* Directions: Please copy the material under this line exactly, keeping every line.

* Information given:

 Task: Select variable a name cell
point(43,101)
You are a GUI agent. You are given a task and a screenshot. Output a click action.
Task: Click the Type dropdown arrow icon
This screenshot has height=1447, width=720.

* Output of the exercise:
 Task: Select variable a name cell
point(43,101)
You are a GUI agent. You are given a task and a screenshot. Output a click action.
Task: Click the Type dropdown arrow icon
This screenshot has height=1447, width=720.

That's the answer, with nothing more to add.